__TEXT TO READ__:
Kind of like post #10.


----------



## Squashman (Apr 4, 2003)

john1 said:


> Now i have to find out its Mac-address,
> and of course, check the Mobo to Nic lead is in place.
> 
> However, i am much much closer to a result now.
> Cheers, John


Two ways to do that. On the PC you need to know the mac address, open up a cmd prompt and type: ipconfig /all. Look for the physical address. Option two: ping the ip address of the computer from another machine from a cmd prompt and then type: arp -a from the cmd prompt.


----------



## JohnWill (Oct 19, 2002)

Download the ARP viewer from the site I referenced, and fire it up. It lists all the machines and their MAC and IP addresses.


----------



## Squashman (Apr 4, 2003)

There are a couple of other WOL utilites out there that will keep track of your computers for you and let you send the WOL packet to them. That way you don't have to keep a separate batch file for each one. But for just a couple of computers, I guess it doesn't really make much of a difference.

__YOUR OBJECTIVE__:
Rewrite the forum thread's passage from "Two ways to" up to and including "and IP addresses.", changing each "cmd prompt" to "command prompt".

__RECORD SET__:
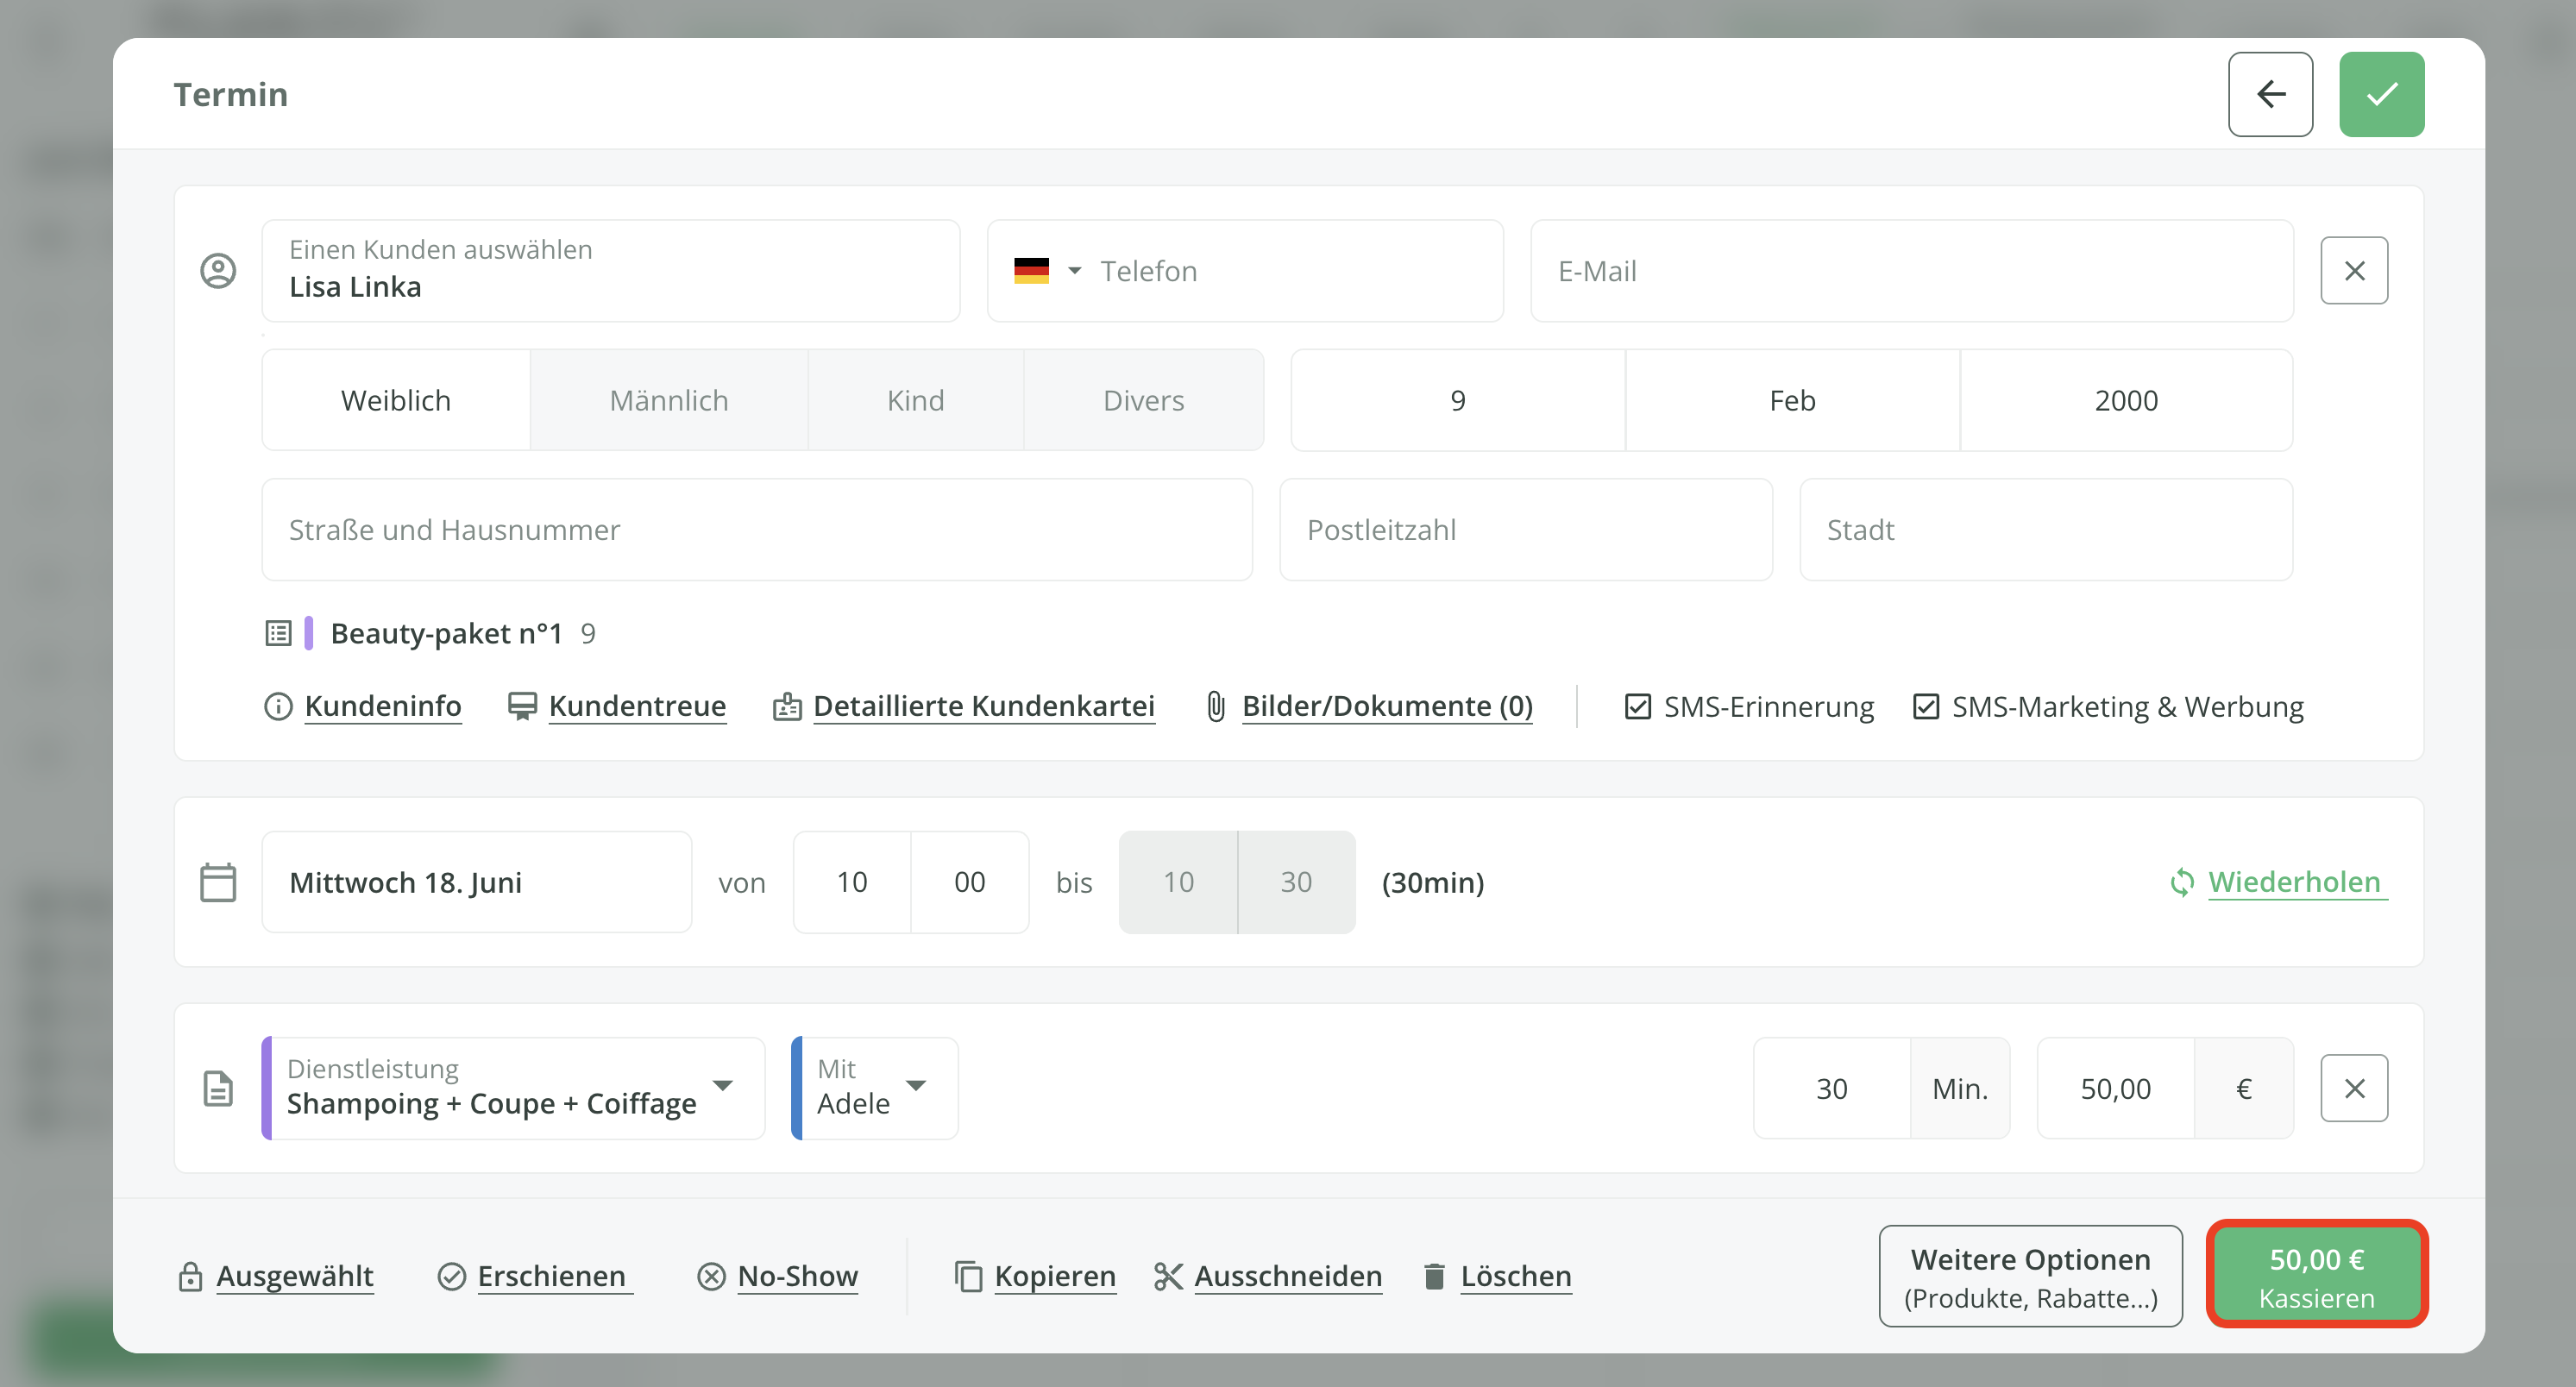Click the Löschen trash icon
Image resolution: width=2576 pixels, height=1387 pixels.
pos(1433,1276)
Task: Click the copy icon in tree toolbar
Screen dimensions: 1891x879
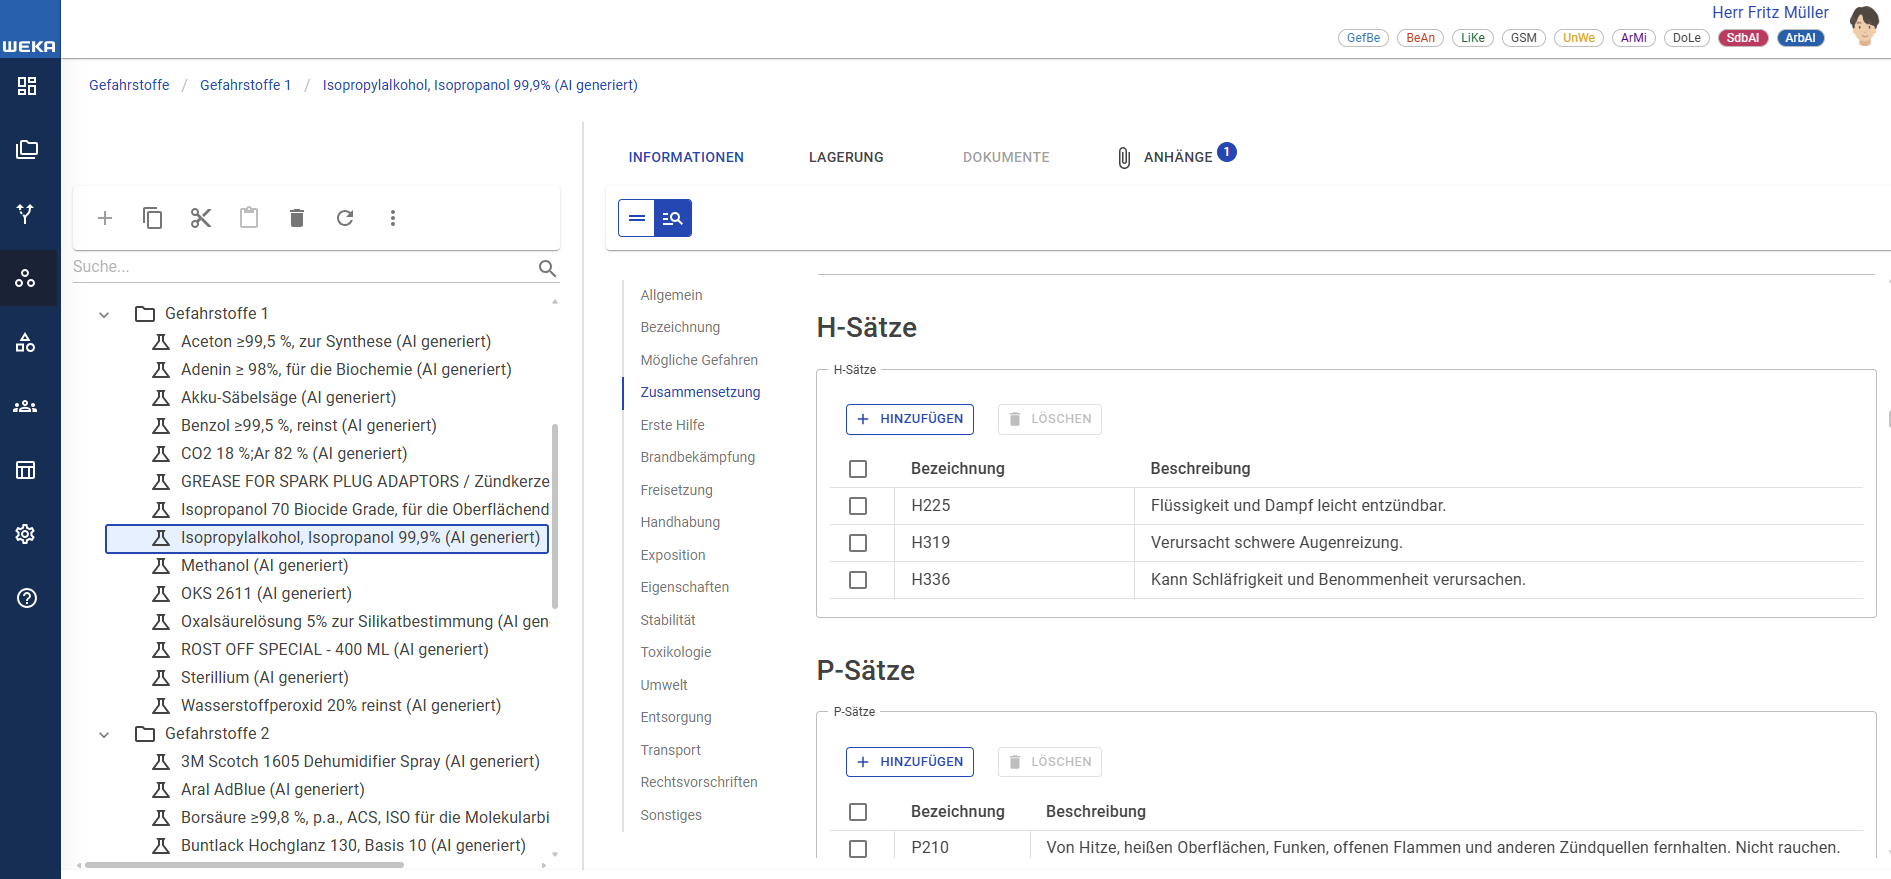Action: (153, 218)
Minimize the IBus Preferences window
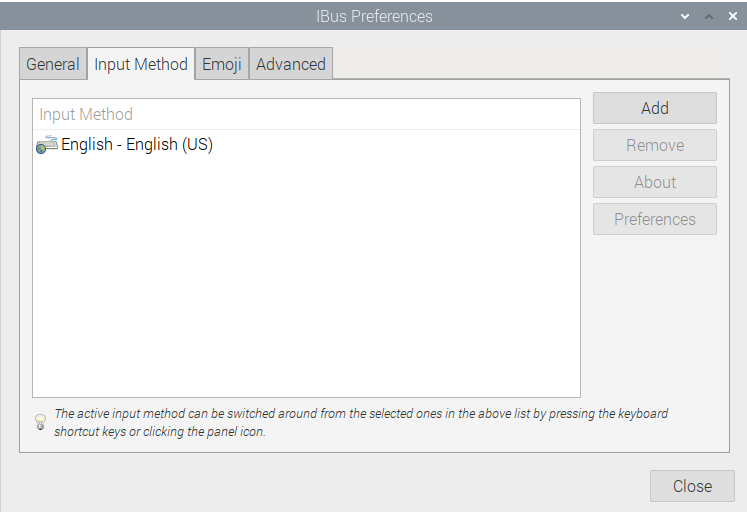The image size is (747, 514). [x=685, y=17]
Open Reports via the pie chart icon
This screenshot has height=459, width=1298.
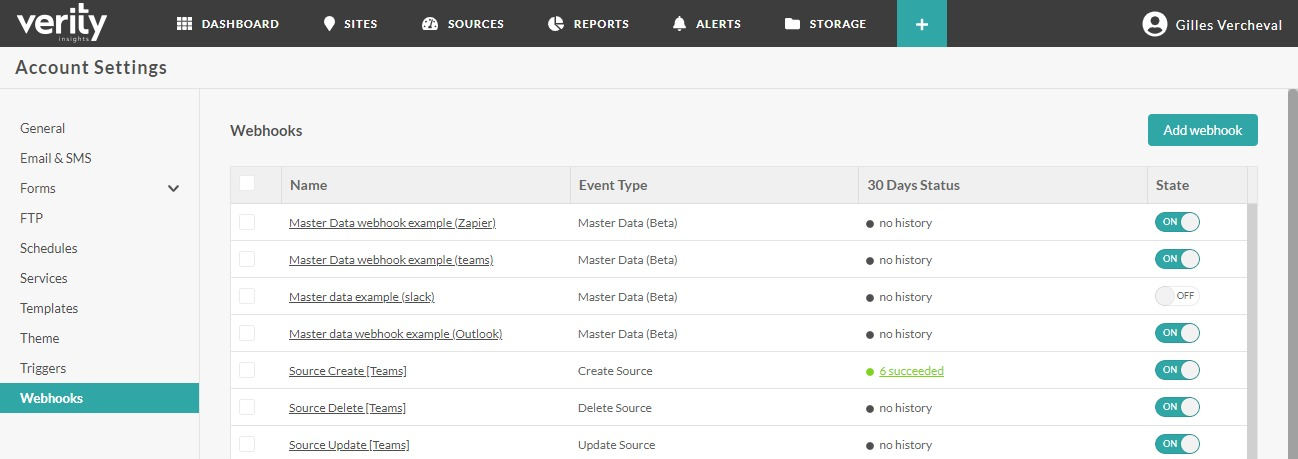click(557, 24)
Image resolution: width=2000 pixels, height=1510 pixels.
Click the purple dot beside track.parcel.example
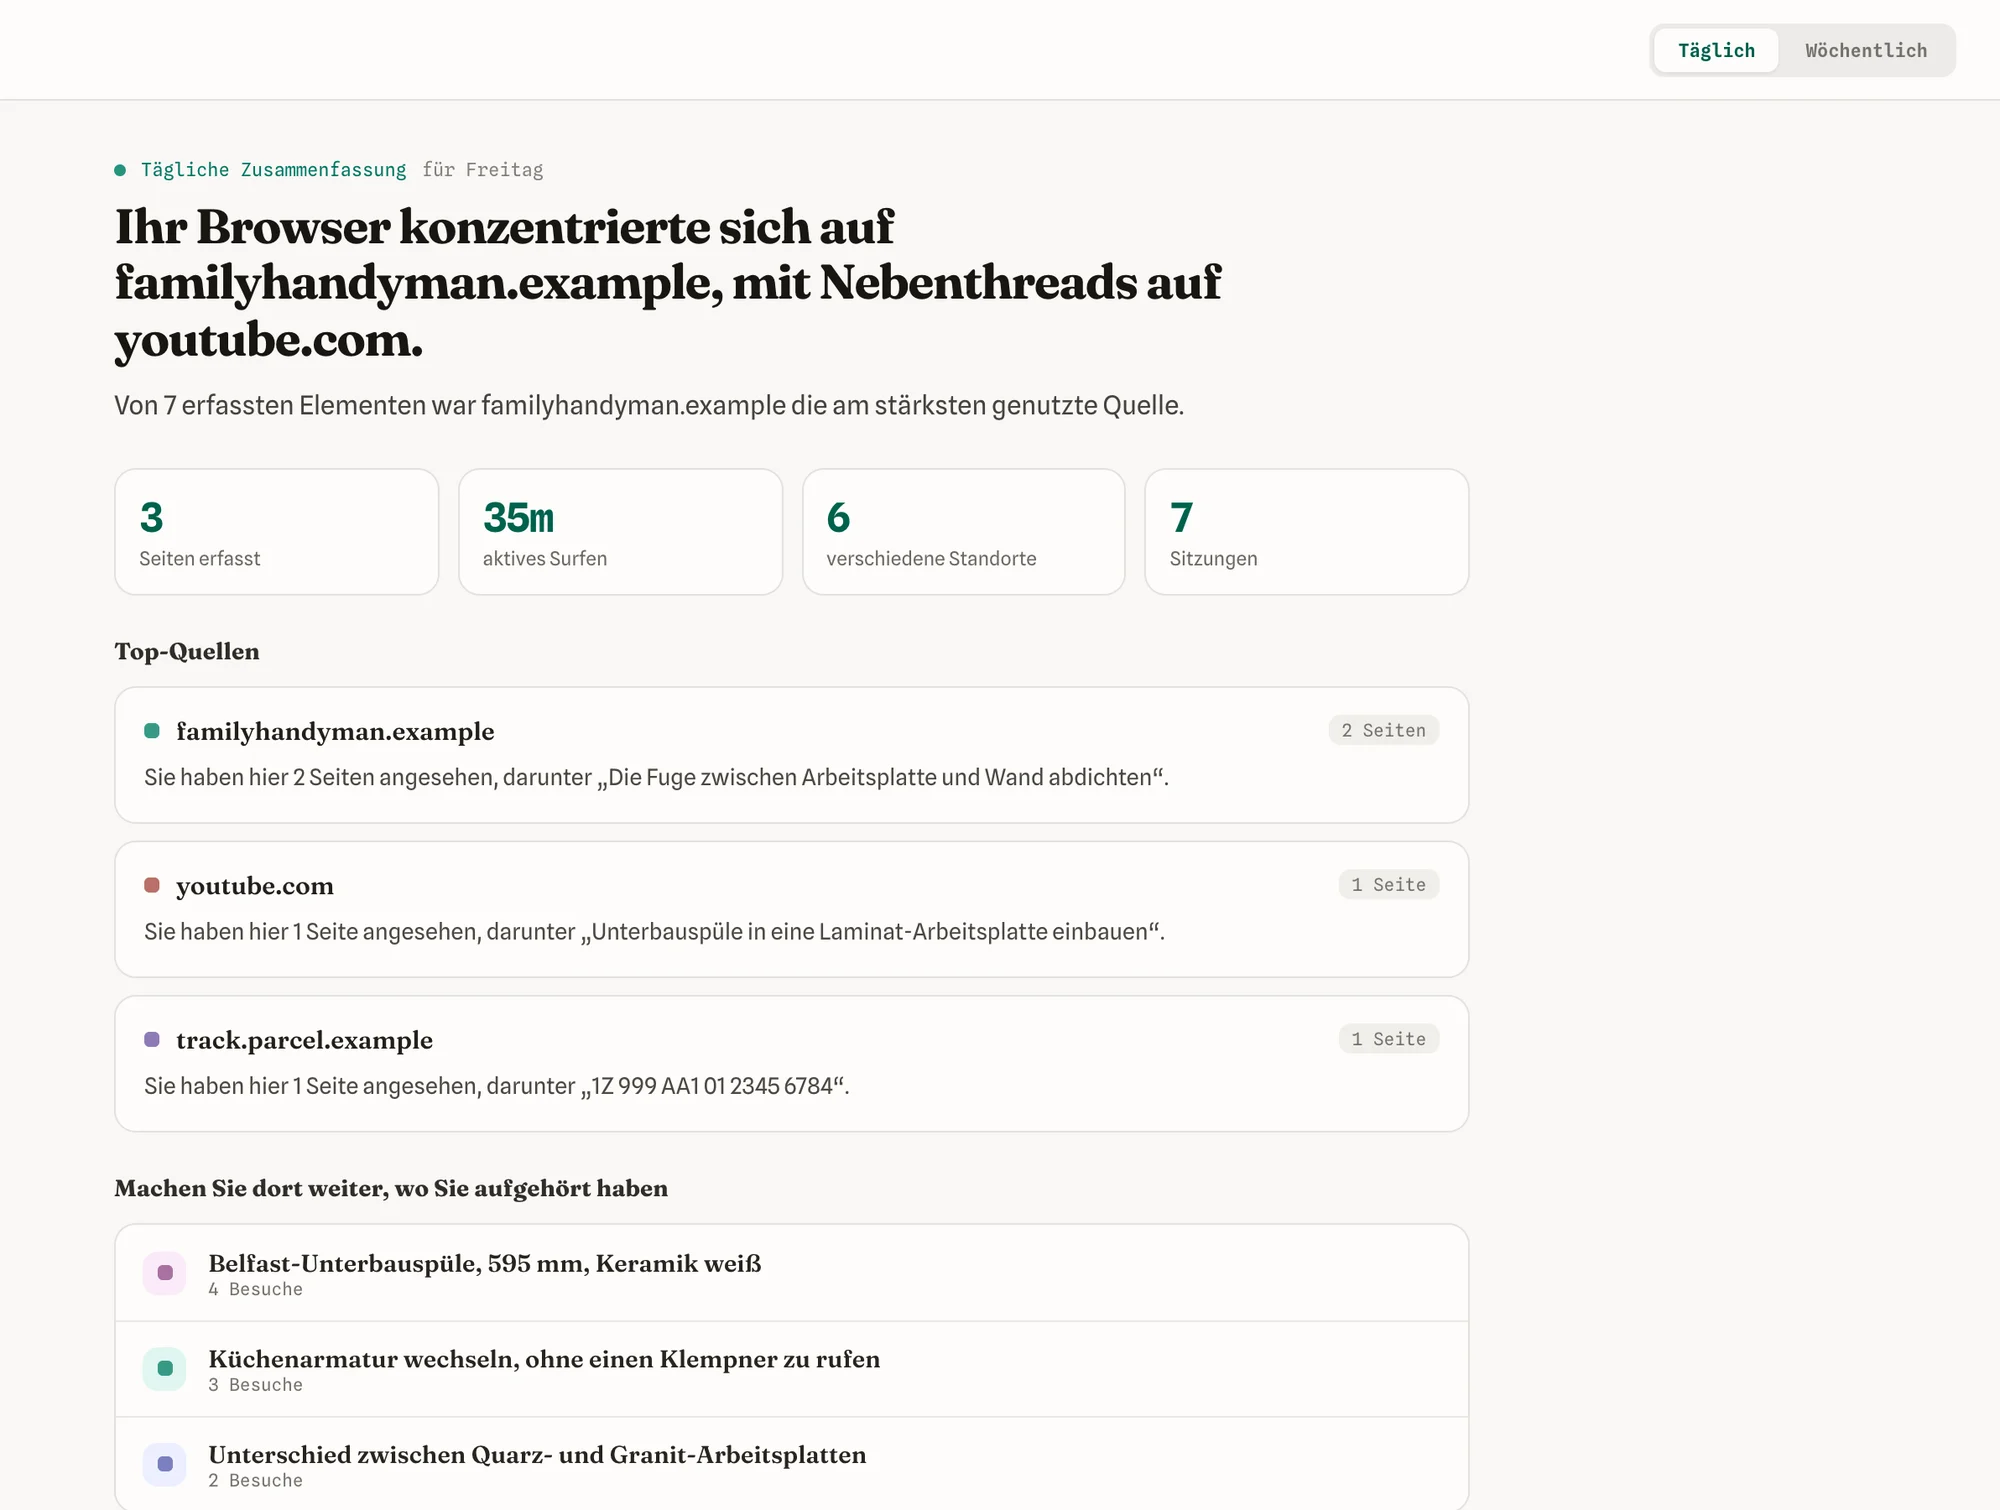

__TASK RESULT__:
Two ways to do that. On the PC you need to know the mac address, open up a command prompt and type: ipconfig /all. Look for the physical address. Option two: ping the ip address of the computer from another machine from a command prompt and then type: arp -a from the command prompt.


----------



## JohnWill (Oct 19, 2002)

Download the ARP viewer from the site I referenced, and fire it up. It lists all the machines and their MAC and IP addresses.